Abstract
Background
Many tumors contain hypoxic regions. Hypoxia, in turn, is known to increase aggressiveness and to be associated with treatment resistance. The two most frequently described and investigated subtypes of tumor hypoxia are acute and chronic. These two subtypes can lead to completely different hypoxia-related responses within the tumor, which could have a direct effect on tumor development and response to treatment. In order to accurately assess the specific biological consequences, it is important to understand which time frames best define acute and chronic hypoxia.
Materials and methods
This article provides an overview of the kinetics of in vitro and in vivo acute and chronic tumor hypoxia. Special attention was paid to differentiate between methods to detect spontaneous in vivo hypoxia and to describe the biological effects of experimental in vitro and in vivo acute and chronic tumor hypoxia.
Results and conclusions
There are large variations in reported spontaneous fluctuations in acute hypoxia that are dependent on the cell lines investigated and the detection method used.
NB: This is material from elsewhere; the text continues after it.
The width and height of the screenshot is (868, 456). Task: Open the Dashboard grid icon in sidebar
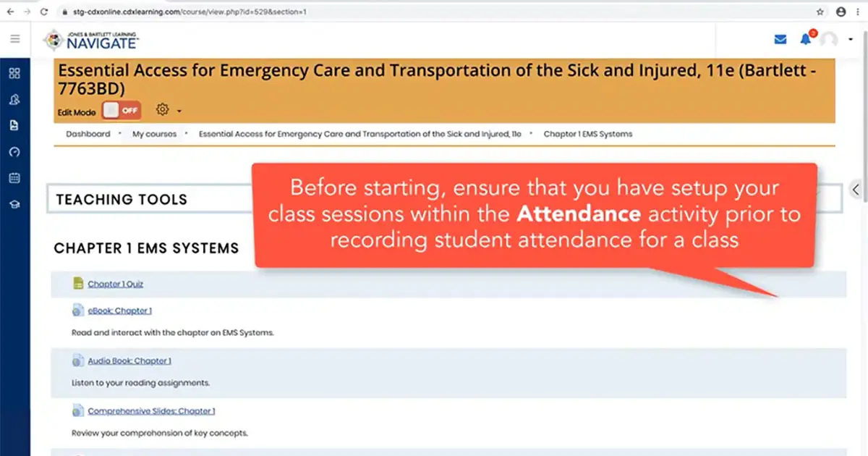[x=15, y=72]
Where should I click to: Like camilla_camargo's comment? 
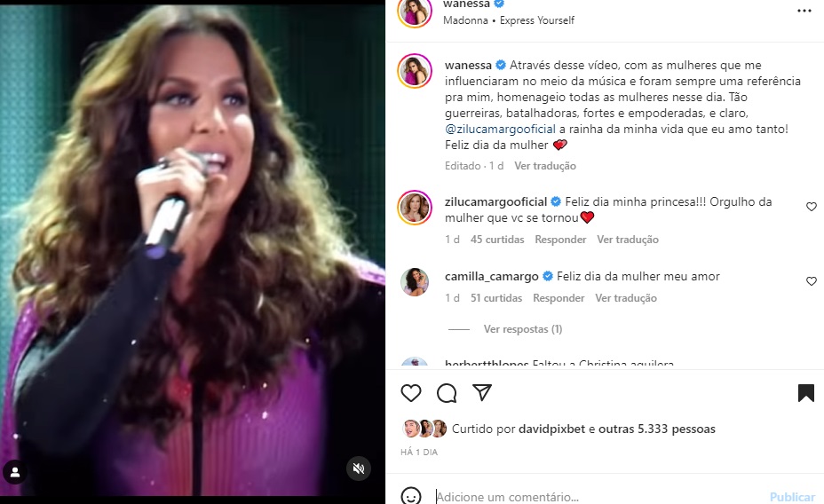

In addition to differing hypoxia levels, exposure times used to induce in vitro and in vivo experimental acute and chronic hypoxia range from 30 min to several weeks with no clear boundaries separating the two. Evaluation of the biological consequences of each hypoxia subtype revealed a general trend that acute hypoxia leads to a more aggressive phenotype. Importantly, more information on the occurrence of acute and chronic hypoxia in human tumors is needed to help our understanding of the clinical consequences.
Zusammenfassung
Hintergrund
Viele Tumoren weisen Areale mit einer O2-Mangelversorgung (Hypoxie) auf, die zur Entwicklung eines aggressiven Phänotyps und zu Therapieresistenzen führen kann. Die hierbei am häufigsten experimentell untersuchten Subtypen sind die akute und chronische Hypoxie, die ganz unterschiedliche hypoxieinduzierte biologische Reaktionen der Tumoren zur Folge haben können. Um diese Effekte genauer erfassen zu können, ist insbesondere eine Festlegung der hierbei diskutierten zeitlichen Rahmen der beiden Hypoxieformen von Bedeutung.
Material und Methoden
Dieser Diskussionsbeitrag analysiert im Wesentlichen die zeitlichen Verläufe von in-vitro- und in-vivo-Untersuchungen zur akuten und chronischen Tumorhypoxie, wobei auch die jeweils eingesetzten Methoden zur Erfassung von Spontanhypoxien in vivo detailliert beschrieben werden. Weiterhin werden die biologischen Konsequenzen der akuten und chronischen Hypoxie in vivo und in vitro diskutiert.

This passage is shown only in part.